Arrow Video USA gives the deluxe treatment to the long-neglected French Escargot Western CEMETERY WITHOUT CROSSES on Blu-ray/DVD combo.
After her husband Ben Caine (Benito Stefanelli, A FISTFUL OF DOLLARS) is strung up by members of the cattle-rustling Rogers family, widow Maria (Michèle Mercier, BLACK SABBATH) is left to fend for herself when Ben's brothers fearful brothers Thomas (Guido Lollobrigida, AND GOD SAID TO CAIN) and Eli (Michel Lemoine, SUCCUBUS) cross the border to the Rogers boys and the sheriff's (Pierre Collet, GOTO: ISLAND OF LOVE) paid-off deputies. Bent on revenge, Maria takes her share of the money from the sale of the cattle to Ben's best friend and her former flame Manuel (Robert Hossein, THE WAX MASK) who has retired to a ghost town. Although he warns her of the consequences of revenge, Manuel nevertheless achieves the confidence of Rogers patriarch Will (Daniele Vargas, THE ARENA) by saving his sons – Larry (Serge Marquand, BLOOD AND ROSES), Frank (Pierre Hatet), and Bud (Philippe Baronnet, THE SICILIAN CLAN) – from the vengeful Vallees (SO SWEET, SO DEAD's Ivano Staccioli and THE CANNIBAL MAN's Charly Bravo) – and is hired on at their ranch as the new foreman. Arranging a diversion, he snatches Rogers' daughter Diana (Anne-Marie Balin, JUDGE ROY BEAN), or Johanna on the Italian track, and brings her back to the ghost town for Maria; but the diverging plans of Maria and the returned Caine brothers' for the girl – along with Manuel's loyalty to Maria – lead to tragedy.

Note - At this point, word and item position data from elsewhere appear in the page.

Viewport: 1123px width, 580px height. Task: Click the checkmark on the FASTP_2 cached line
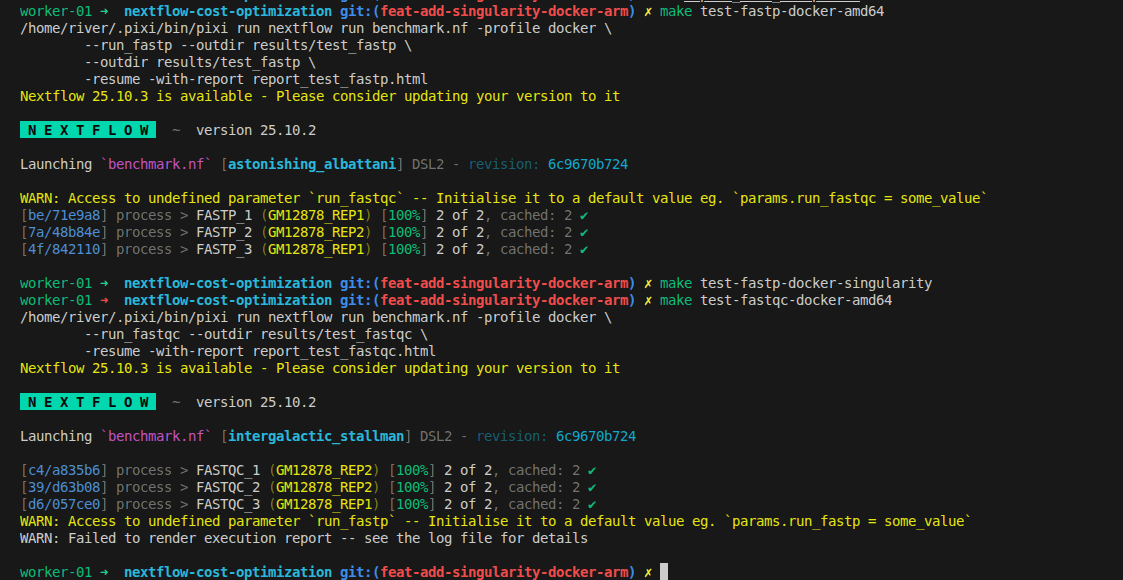pyautogui.click(x=585, y=231)
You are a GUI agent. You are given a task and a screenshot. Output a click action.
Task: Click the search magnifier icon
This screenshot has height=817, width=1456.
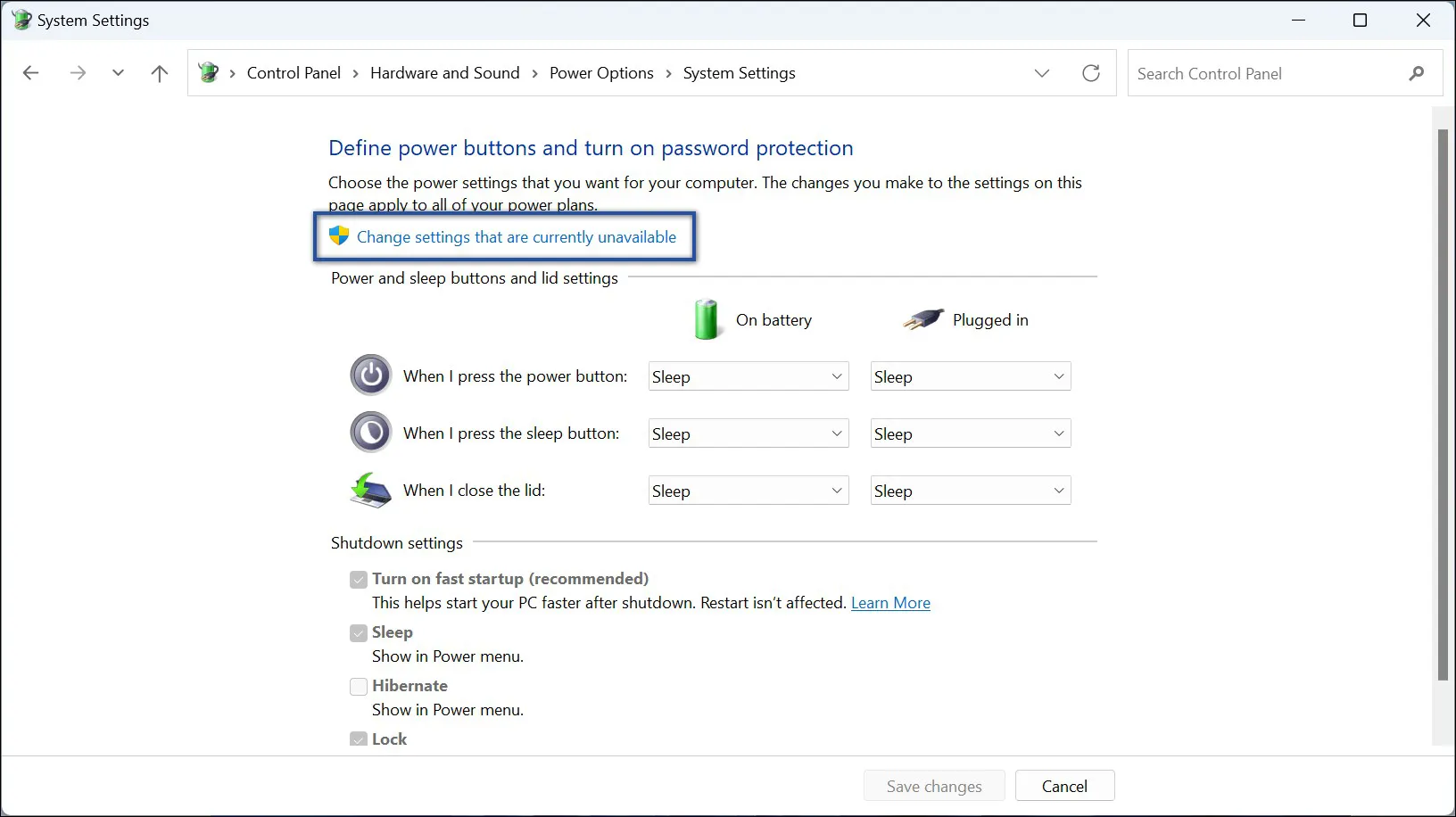click(x=1417, y=73)
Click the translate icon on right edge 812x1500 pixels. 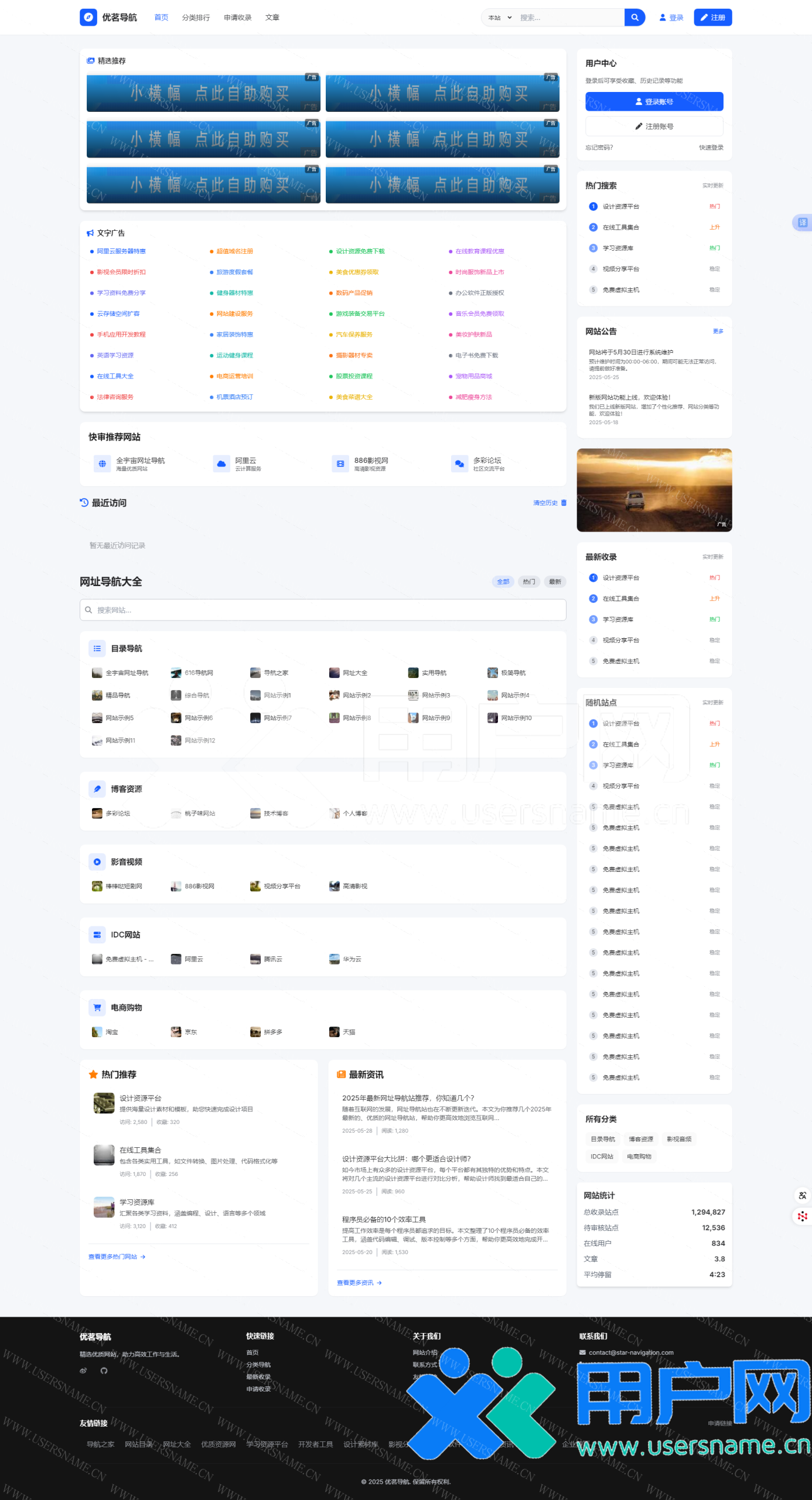802,223
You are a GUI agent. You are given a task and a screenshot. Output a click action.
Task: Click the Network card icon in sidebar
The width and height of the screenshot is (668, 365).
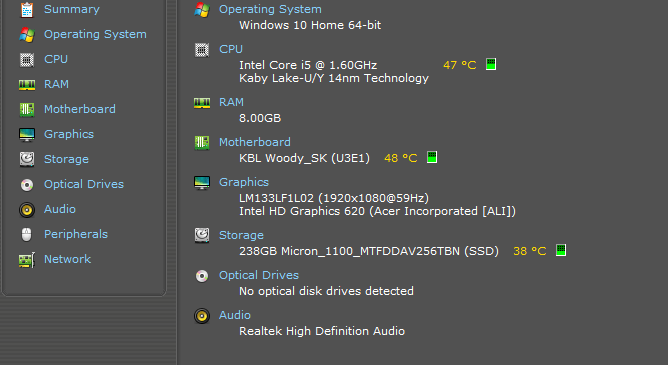[x=27, y=260]
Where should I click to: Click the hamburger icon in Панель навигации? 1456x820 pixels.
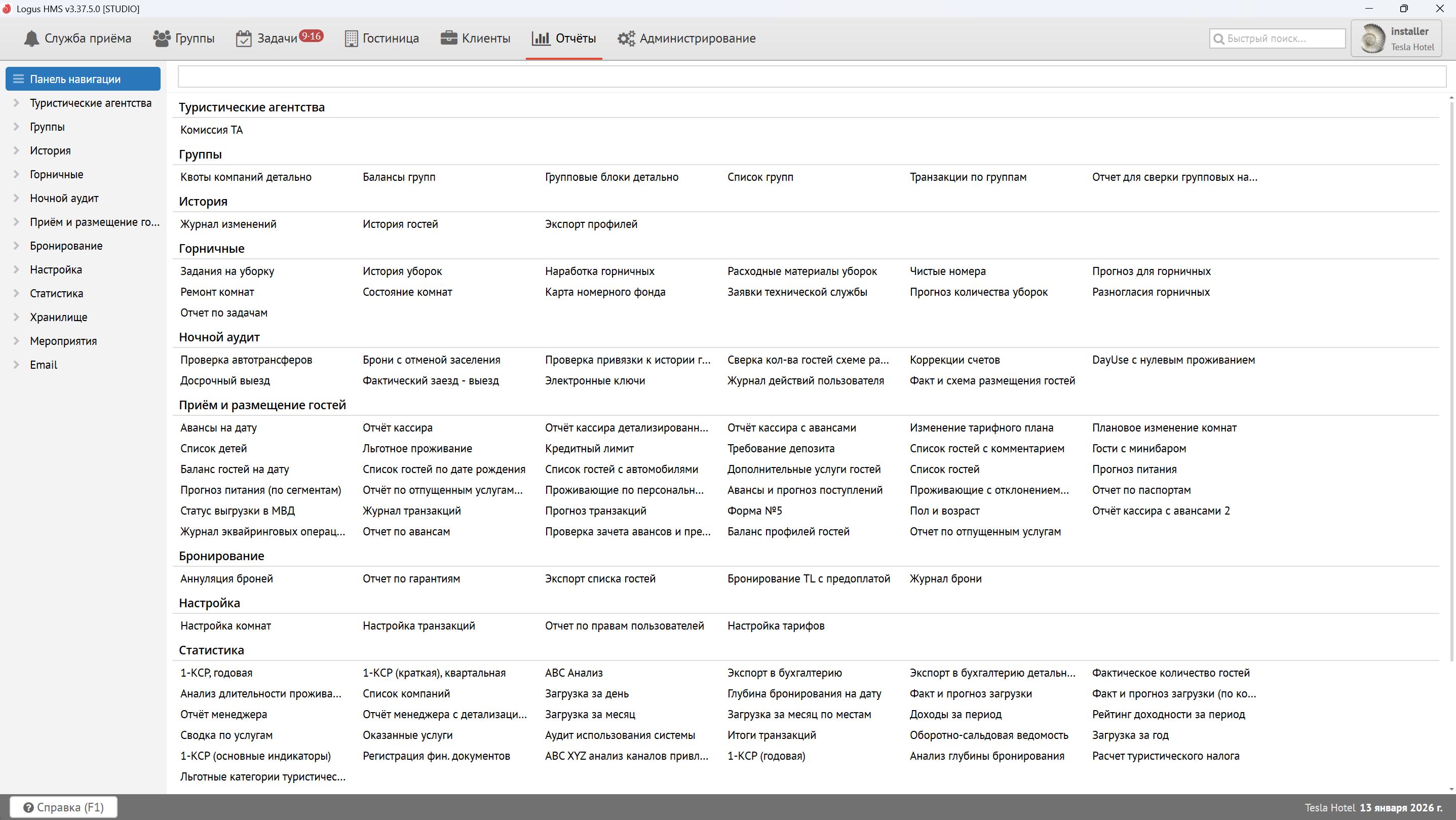pos(18,79)
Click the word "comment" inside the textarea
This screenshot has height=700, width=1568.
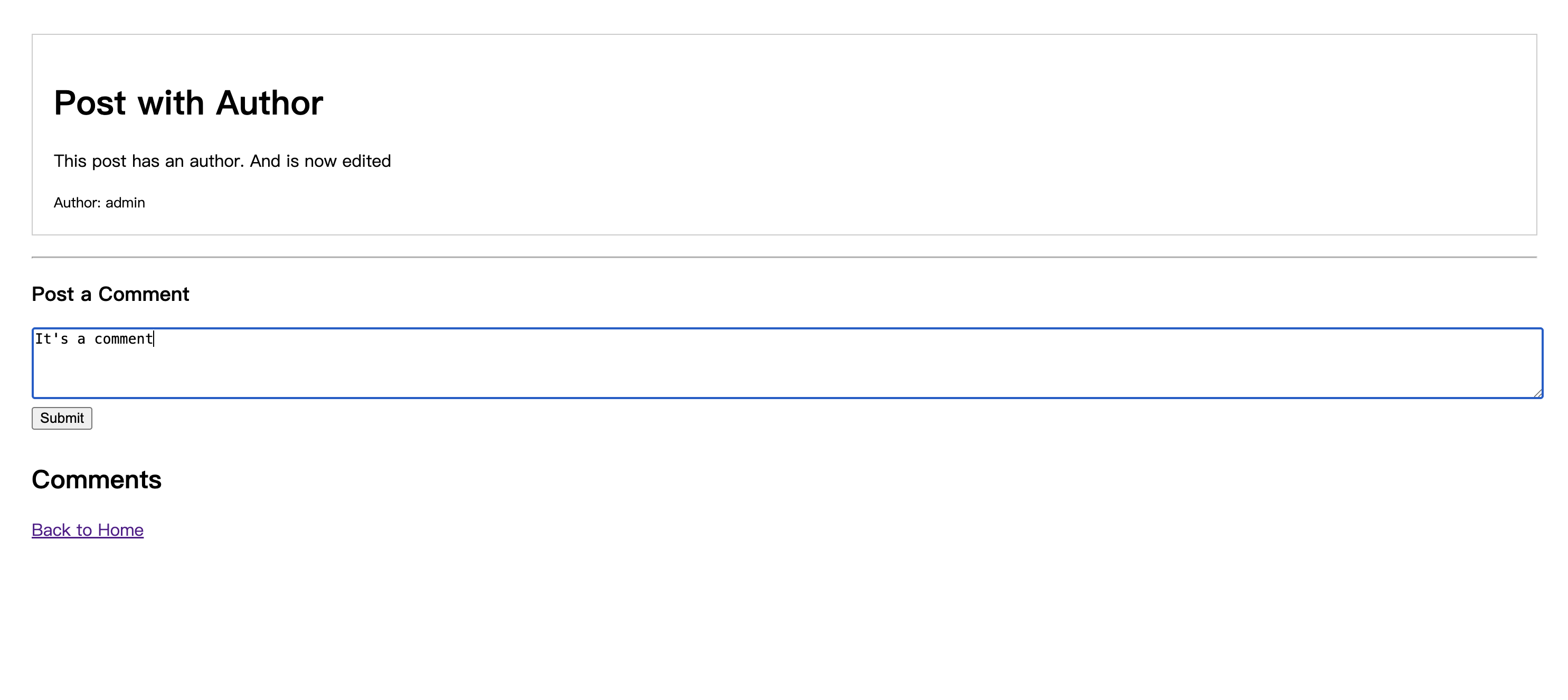(x=124, y=339)
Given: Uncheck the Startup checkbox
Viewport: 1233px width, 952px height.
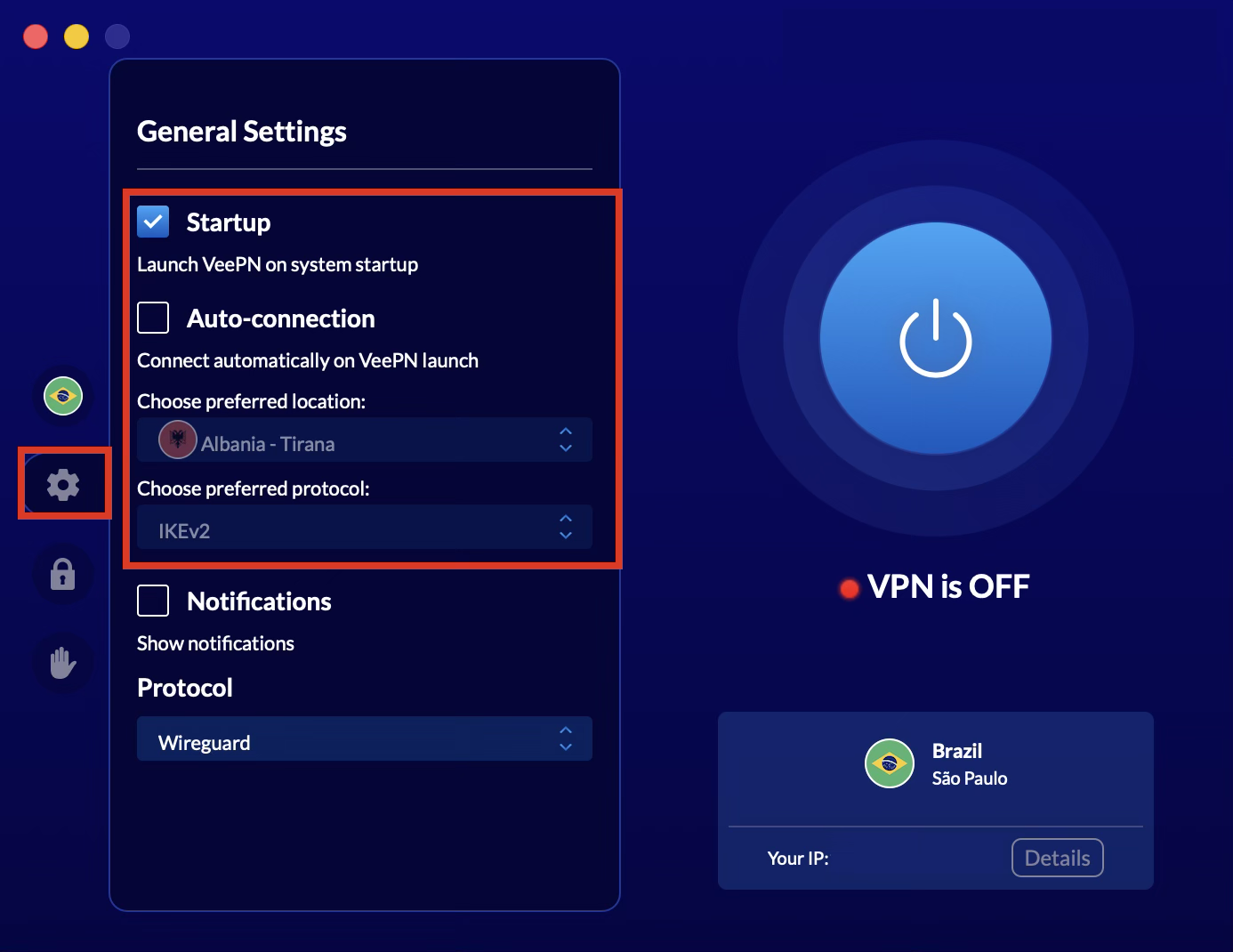Looking at the screenshot, I should (x=152, y=222).
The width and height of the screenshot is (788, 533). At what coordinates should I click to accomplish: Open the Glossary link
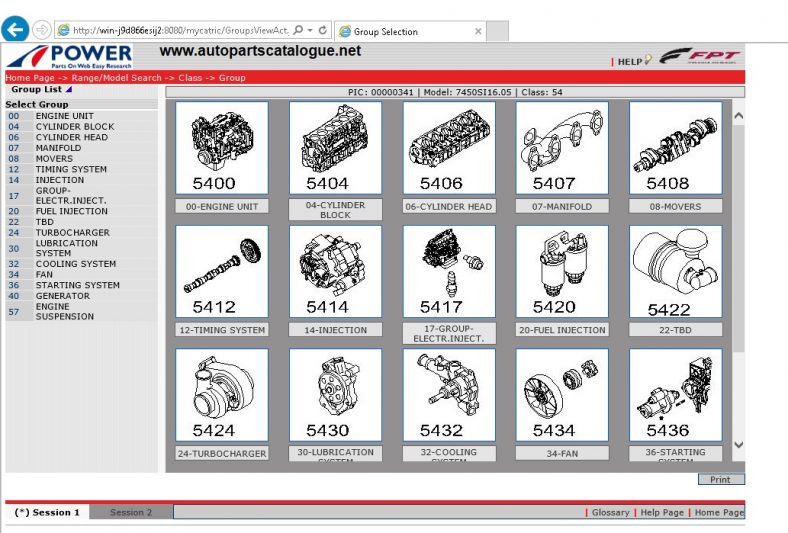(610, 512)
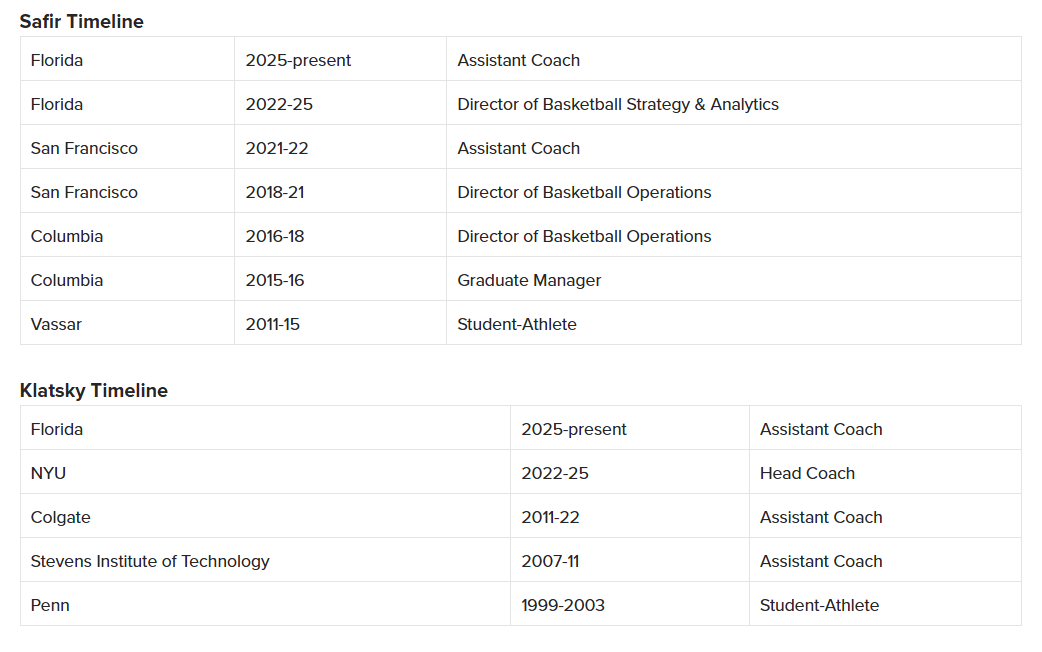Select the 2007-11 date cell
Image resolution: width=1042 pixels, height=652 pixels.
pyautogui.click(x=550, y=561)
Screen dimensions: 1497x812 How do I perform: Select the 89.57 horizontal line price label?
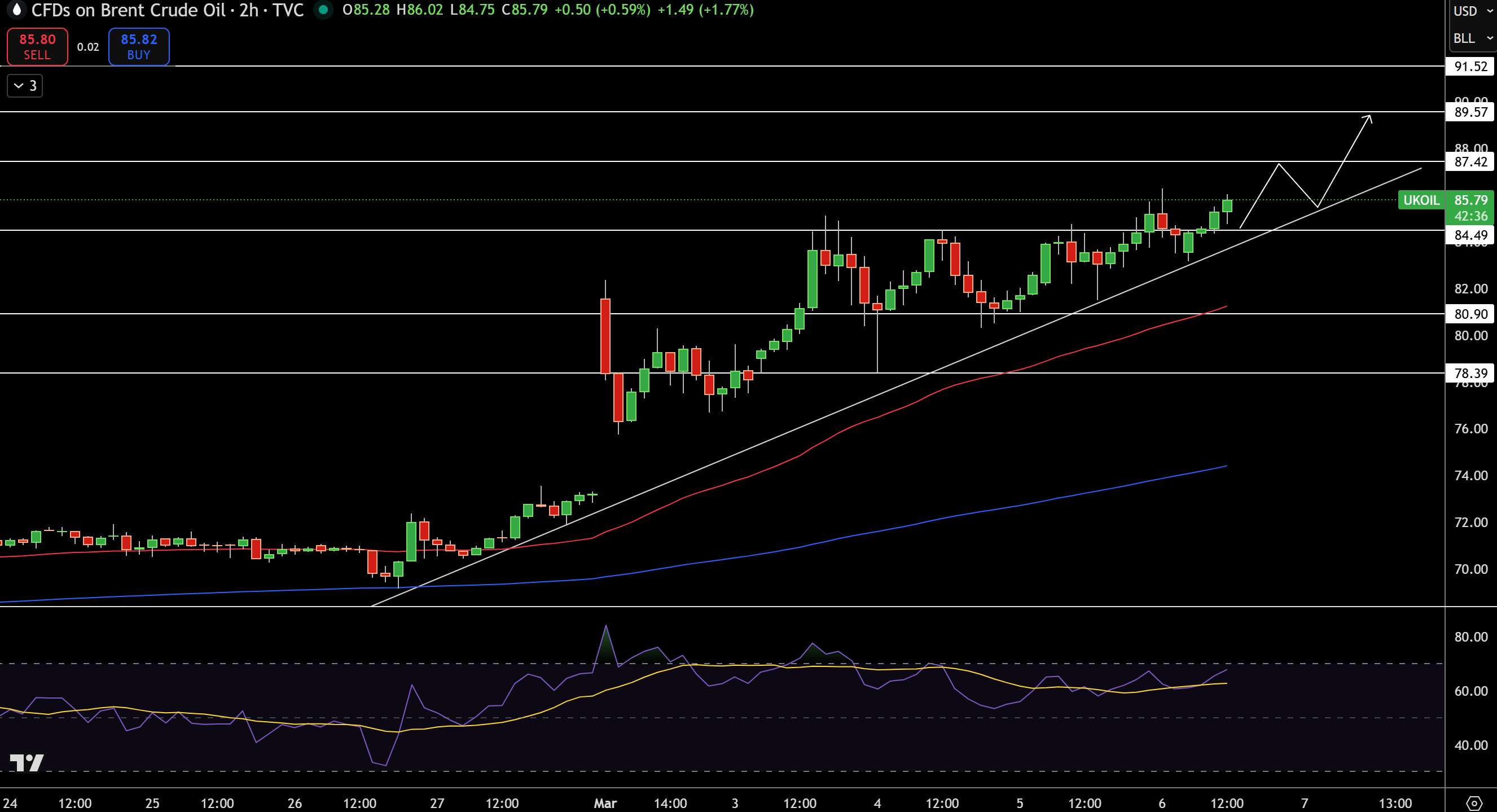click(x=1470, y=112)
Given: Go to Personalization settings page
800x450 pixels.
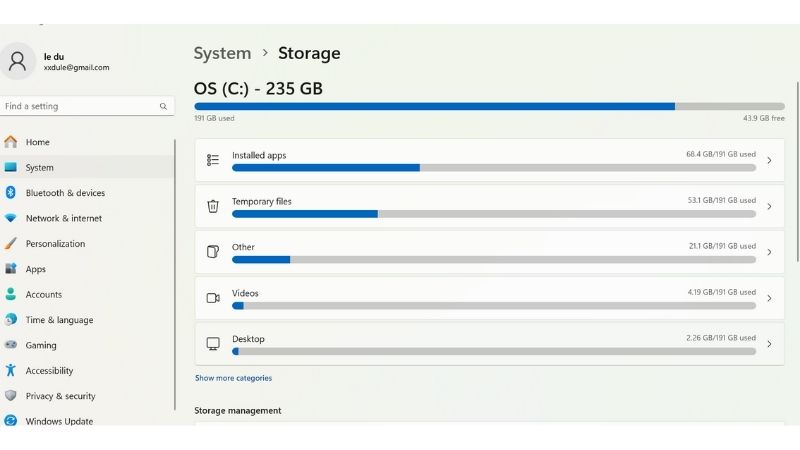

Long overlooked as one of the few examples of the French western, the French/Italian co-production CEMETERY WITHOUT CROSSES was the brainchild of Robert Hossein who was a popular actor in French from the fifties through the seventies, although he often took roles in high profile French films (including four of the five Angélique films with Mercier based on the historical novels of Anne and Serge Golon) in order to fund his directorial efforts. The script was co-written by Hossein and regular collaborator Claude Desailly with Dario Argento; the extent of Argento's collaboration is not known and may have been a co-production concession, although Argento is credited with collaboration on the westerns THE 5-MAN ARMY, TODAY WE KILL TOMORROW WE DIE!, and Leone's ONCE UPON A TIME IN THE WEST.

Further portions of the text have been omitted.